Sunday, February 28, 2016

PDB saving state does not save its state on shutdown

When came out, one of the gripes was that upon a CDB start, all the PDBs were in the mounted mode. The DBA had to open them manually, or use a database trigger to do that. introduced SAVE STATE - according to the docs:
For example, if a PDB is in open read/write mode before the CDB is restarted, then the PDB is in open read/write mode after the CDB is restarted; if a PDB is in mounted mode before the CDB is restarted, then the PDB is in mounted mode after the CDB is restarted.

The trouble is that this is simply wrong, it does not work like this. Oracle has a table externalized as  DBA_PDB_SAVED_STATES and this stores the state. The table is updated only by the SAVE STATE command - and reflects the status when the SAVE STATE was issued, not when the database goes down.
It simply stores the open mode of the database and the CDB will open the database in this mode when the CDB opens. Lack of a row implies MOUNTED mode, i.e. the CDB won't do anything.
The row is deleted by the DISCARD STATE command - or by issuing the SAVE STATE when the PDB is mounted.

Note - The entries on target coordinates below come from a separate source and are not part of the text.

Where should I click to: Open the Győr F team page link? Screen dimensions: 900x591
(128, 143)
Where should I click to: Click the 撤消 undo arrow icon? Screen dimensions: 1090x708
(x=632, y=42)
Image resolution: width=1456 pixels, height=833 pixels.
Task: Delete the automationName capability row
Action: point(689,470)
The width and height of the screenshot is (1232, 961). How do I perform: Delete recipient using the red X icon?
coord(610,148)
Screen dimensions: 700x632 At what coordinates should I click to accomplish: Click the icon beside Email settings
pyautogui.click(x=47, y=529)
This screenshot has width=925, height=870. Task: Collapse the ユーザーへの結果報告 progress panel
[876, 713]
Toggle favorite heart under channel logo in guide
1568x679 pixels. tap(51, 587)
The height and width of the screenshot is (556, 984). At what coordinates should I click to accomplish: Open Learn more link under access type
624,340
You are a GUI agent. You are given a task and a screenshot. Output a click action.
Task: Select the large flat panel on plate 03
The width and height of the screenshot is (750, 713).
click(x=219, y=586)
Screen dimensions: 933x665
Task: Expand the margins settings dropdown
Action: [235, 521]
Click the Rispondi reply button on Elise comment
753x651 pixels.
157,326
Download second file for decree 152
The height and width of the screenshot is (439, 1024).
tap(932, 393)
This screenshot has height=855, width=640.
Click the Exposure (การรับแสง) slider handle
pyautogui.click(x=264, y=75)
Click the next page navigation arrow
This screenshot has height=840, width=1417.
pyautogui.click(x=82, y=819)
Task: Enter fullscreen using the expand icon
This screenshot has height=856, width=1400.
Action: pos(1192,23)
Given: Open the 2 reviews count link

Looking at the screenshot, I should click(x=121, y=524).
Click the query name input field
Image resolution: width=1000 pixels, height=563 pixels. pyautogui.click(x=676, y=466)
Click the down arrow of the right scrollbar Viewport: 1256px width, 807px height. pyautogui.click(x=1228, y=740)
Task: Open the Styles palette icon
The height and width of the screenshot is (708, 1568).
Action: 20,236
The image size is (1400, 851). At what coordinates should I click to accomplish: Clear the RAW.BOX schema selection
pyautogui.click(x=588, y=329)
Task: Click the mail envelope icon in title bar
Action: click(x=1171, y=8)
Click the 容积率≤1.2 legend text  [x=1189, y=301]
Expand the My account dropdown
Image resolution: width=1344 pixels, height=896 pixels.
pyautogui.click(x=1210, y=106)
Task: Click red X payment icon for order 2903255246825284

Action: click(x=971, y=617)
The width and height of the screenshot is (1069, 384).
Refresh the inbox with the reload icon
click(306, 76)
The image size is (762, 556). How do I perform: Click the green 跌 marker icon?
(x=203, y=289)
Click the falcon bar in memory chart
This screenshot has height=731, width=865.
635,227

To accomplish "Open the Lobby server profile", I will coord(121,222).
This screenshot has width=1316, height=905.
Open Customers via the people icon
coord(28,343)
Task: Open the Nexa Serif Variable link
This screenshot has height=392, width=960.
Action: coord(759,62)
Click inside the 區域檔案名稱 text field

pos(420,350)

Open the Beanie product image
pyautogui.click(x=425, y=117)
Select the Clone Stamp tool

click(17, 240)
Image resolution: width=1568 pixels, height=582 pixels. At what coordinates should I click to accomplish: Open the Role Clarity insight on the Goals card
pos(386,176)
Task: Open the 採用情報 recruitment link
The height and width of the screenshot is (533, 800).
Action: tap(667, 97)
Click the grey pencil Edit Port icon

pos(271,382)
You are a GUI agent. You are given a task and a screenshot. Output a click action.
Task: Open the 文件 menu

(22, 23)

Let's see a short example: P2 does not have state saved. We open it read only, save the state, open it read write and restart the database. P2 comes up as read only - the state which it was when we saved the state, not the state it was when we shut the CDB down. The saved state is still OPEN READ ONLY.

SQL> select name, open_mode from v$pdbs;

------------- ----------
P2            MOUNTED

SQL> alter pluggable database p2 open read only;

Pluggable database altered.

SQL> alter pluggable database p2 save state;

Pluggable database altered.

SQL> select con_name, state from DBA_PDB_SAVED_STATES;

---------- --------------

SQL>  alter pluggable database p2 close;

Pluggable database altered.

SQL>  alter pluggable database p2 open;

Pluggable database altered.

SQL>  select name, open_mode from v$pdbs;

------------- ----------
P2            READ WRITE

SQL> shutdown immediate
Database closed.
Database dismounted.
ORACLE instance shut down.
SQL> startup
ORACLE instance started.

Total System Global Area  838860800 bytes
Fixed Size      2929936 bytes
Variable Size    335547120 bytes
Database Buffers   494927872 bytes
Redo Buffers      5455872 bytes
Database mounted.
Database opened.
SQL>  select name, open_mode from v$pdbs;

------------- ----------
P2            READ ONLY

SQL>  select con_name, state from DBA_PDB_SAVED_STATES;

---------- --------------

Friday, February 19, 2016

Small addendum to the lying (Data Guard) broker

A friend of mine (Deiby Gómez) pointed me to an interesting article on MOS 1956103.1 - Warning: standby redo logs not configured for thread on db_unique_name/db_unique_name.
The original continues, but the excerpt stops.